- Layton (middle) in the lineup of the It Ain't Half Hot Mum theme song, 1974
- Born: George Michael William Rafael Löwy 2 March 1942 (age 84) Bradford, England
- Occupations: Actor; author; theatre director; screenwriter; performer; writer;
- Years active: 1964–present
- Known for: It Ain't Half Hot Mum (1974–1975); Don't Wait Up (1983–1990); Executive Stress (1986-1988);
- Spouses: Vera Hodges ​ ​(m. 1968, divorced)​; Moya Smylie ​(m. 1977)​;
- Children: 4
- Website: georgelayton.co.uk

= George Layton =

British actor, director and author (born 1942)

George Layton (born George Michael William Rafael Löwy; 2 March 1942) is a British actor, director, and television comedy writer best known for three television roles: junior doctor Paul Collier in the comedy series Doctor in the House and its sequels Doctor at Large, Doctor in Charge, and Doctor at the Top; bombardier 'Solly' Solomons in the first two series of It Ain't Half Hot Mum; and Des the mechanic in early episodes of Minder. His TV writing credits include several "Doctor" series episodes as well as some in Robin's Nest, Don't Wait Up, and Executive Stress.

== Early life ==
Layton was born George Michael William Rafael Löwy in Bradford, West Riding of Yorkshire, England to Fritz and Edith Löwy (née Hecht), the second of three children (an older brother, Peter and a younger sister, Viv). Both of Layton's parents were Austrian Jews who fled their native Vienna to England just before the outbreak of the Second World War.
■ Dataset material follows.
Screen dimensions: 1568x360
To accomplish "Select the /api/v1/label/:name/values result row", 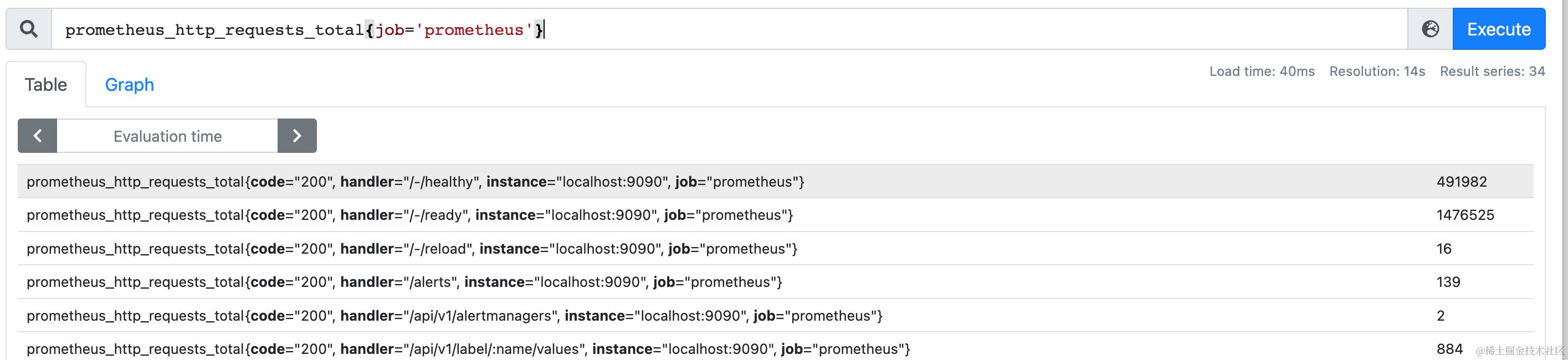I will [x=776, y=348].
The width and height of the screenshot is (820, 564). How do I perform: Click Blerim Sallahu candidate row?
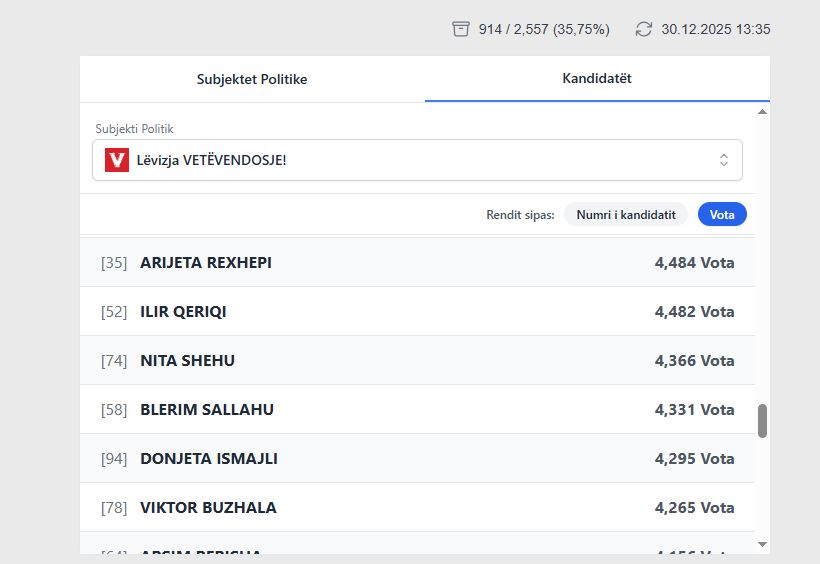coord(417,410)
His grandfather, Victor Hecht, fled to England with his wife and sent the letter to George's parents that led them to moving to the UK. When they arrived, they could not speak English, and worked as a butler and maid.
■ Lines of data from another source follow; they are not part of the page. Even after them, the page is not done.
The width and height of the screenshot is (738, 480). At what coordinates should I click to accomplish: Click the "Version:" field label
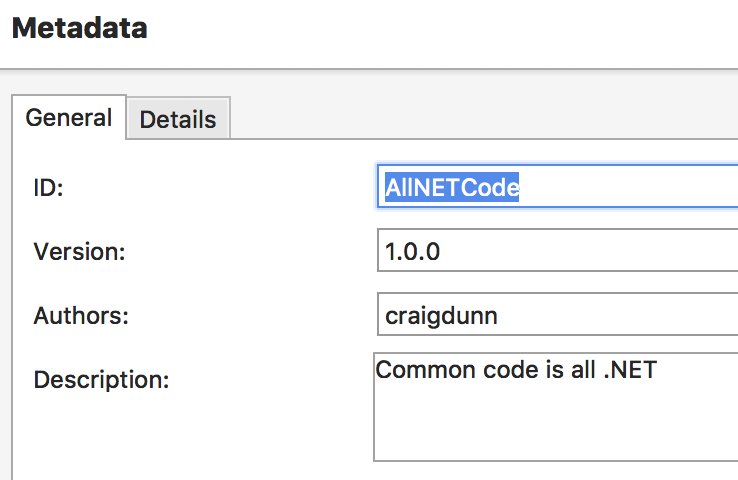(79, 252)
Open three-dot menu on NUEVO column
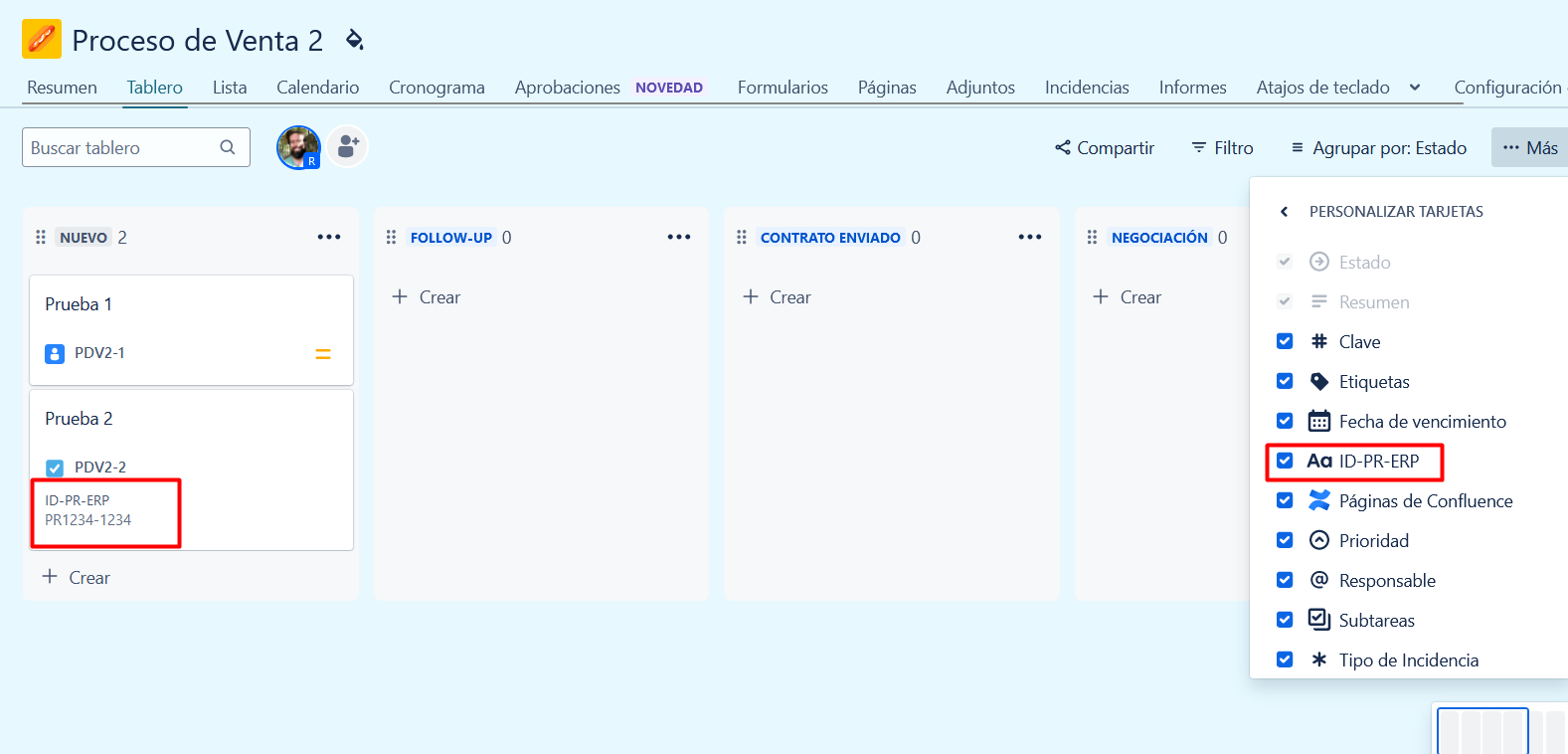The height and width of the screenshot is (754, 1568). click(x=329, y=237)
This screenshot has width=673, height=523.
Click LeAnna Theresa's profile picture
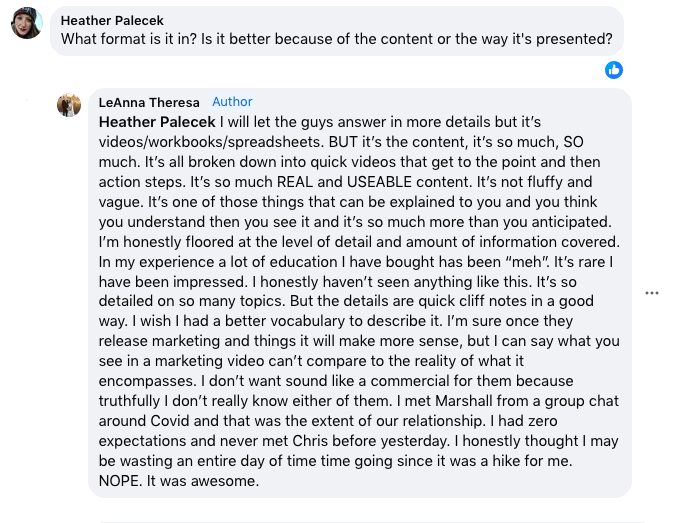click(x=69, y=105)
The family moved to Surrey before settling in Bradford where Layton was born in Bradford Royal Infirmary. They lived in a house in Manningham, Bradford, where they shared a house with another family of refugees Layton's father had met (in total four adults and six children). Layton attended Lilly Croft Primary School in 1947 and played Puck in a school production of A Midsummer Night's Dream, which got him into acting. He was educated at Belle Vue Boys' Grammar School in Bradford. During his teenage years, he earned seven shillings and a sixpence every Saturday delivering groceries on a bike.
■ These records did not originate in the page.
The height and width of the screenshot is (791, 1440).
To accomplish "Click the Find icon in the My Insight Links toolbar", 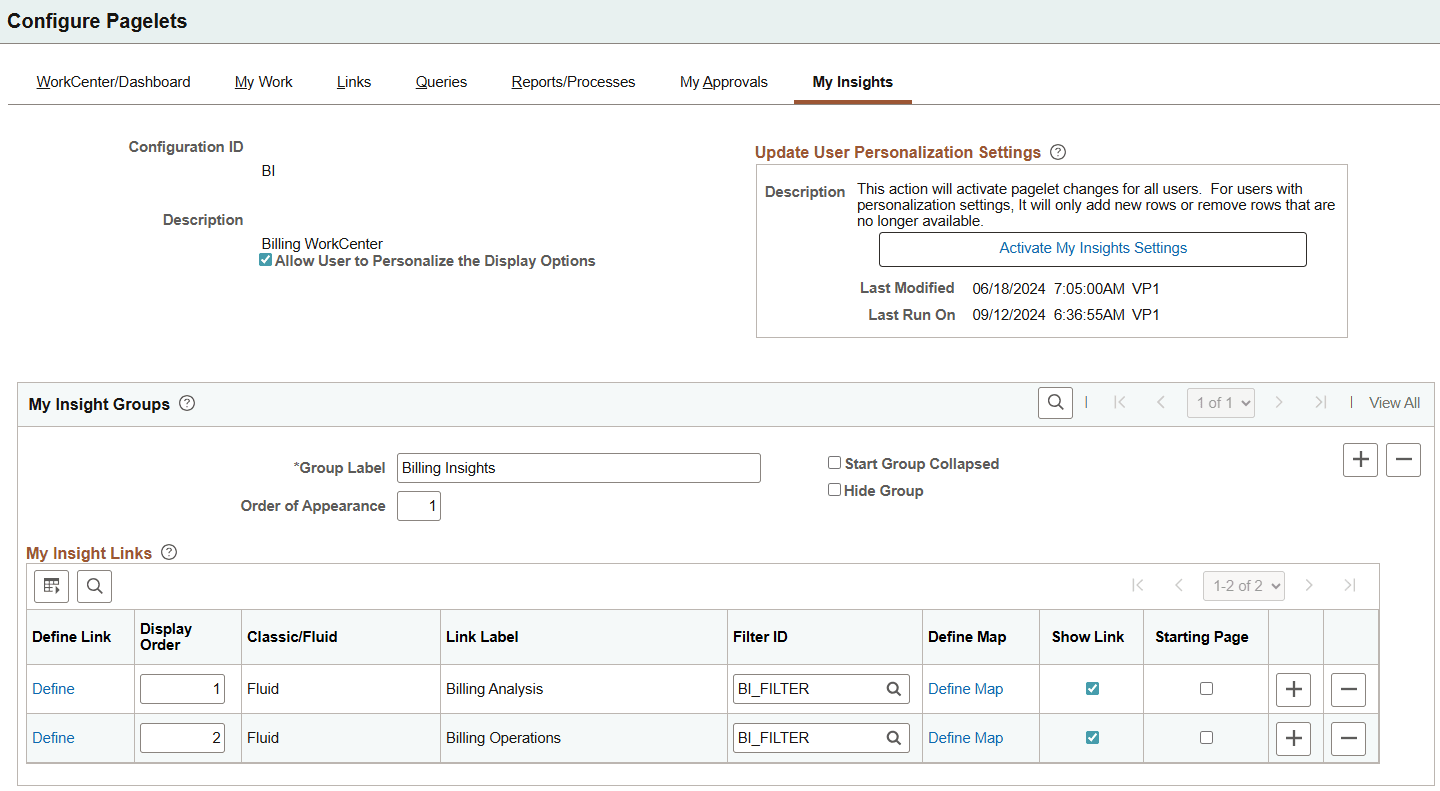I will tap(94, 586).
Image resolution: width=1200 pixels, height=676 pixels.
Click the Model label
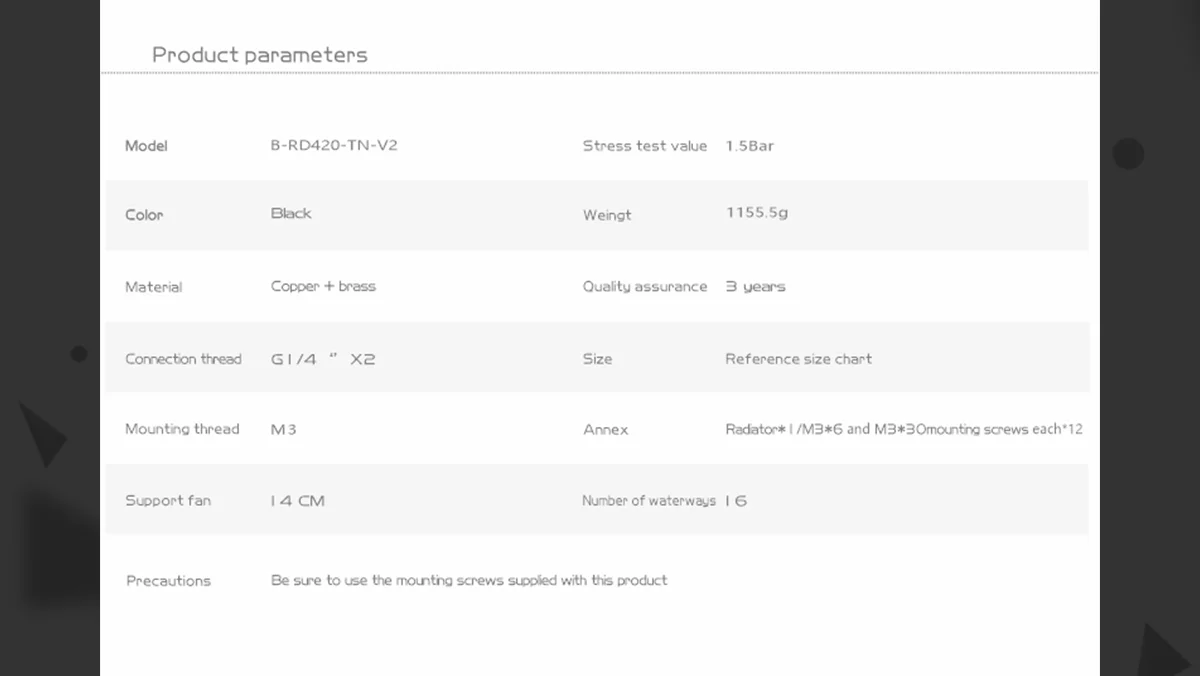pos(146,146)
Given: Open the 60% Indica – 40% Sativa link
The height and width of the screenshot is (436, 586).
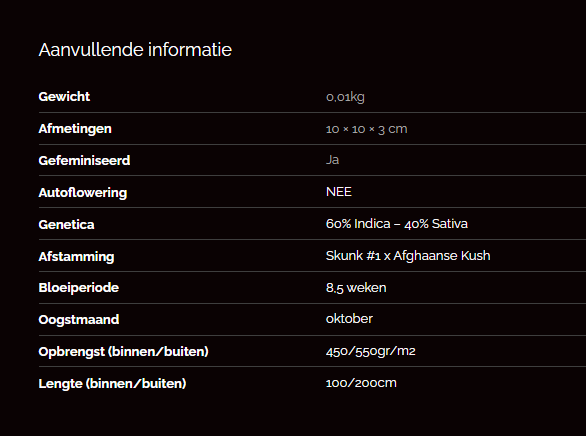Looking at the screenshot, I should coord(397,223).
In January 1957 Layton and his best friend Roger Selby were at Selby's aunt and uncle's house in Edinburgh during the summer holidays; they went to different schools and Layton's school's holidays ended early, so he called in sick so he could stay in Scotland, and with Selby climbed the Arthur's Seat mountainous hill, by the time they got up to the top it was dark so they took a shortcut which led them to the edge of a cliff overhanging a 60-foot drop; unable to go up or down they yelled for help until the police came and attempted to rescue them however they also got stuck. After the fire brigade were called, they were successfully brought back down. According to Selby, the incident was "splashed all over the national press" including Bradford's Telegraph & Argus, which got Layton in trouble as the school's headmaster, believing he was sick, had read the paper.

== Career ==
In an interview for Talking Pictures TV in April 2020, he mentioned his work on the BBC's Children's Hour at the former BBC Studios at Piccadilly, Manchester, where he came under the influence and guidance of Trevor Hill, Violet Carson and Doris Gamble. He then studied acting at the Royal Academy of Dramatic Art, studying in the same class as Mike Leigh, Martin Jarvis and Ian McShane, where he won the Emile Littler award for most promising actor and The Denys Blakelock Award for an outstanding performance in a minor role. He graduated in 1962. After graduating, he joined Belgrade Theatre. Layton auditioned for the role of Terry Collier in The Likely Lads, however the producers deemed that he was not a household name and the role was given to James Bolam.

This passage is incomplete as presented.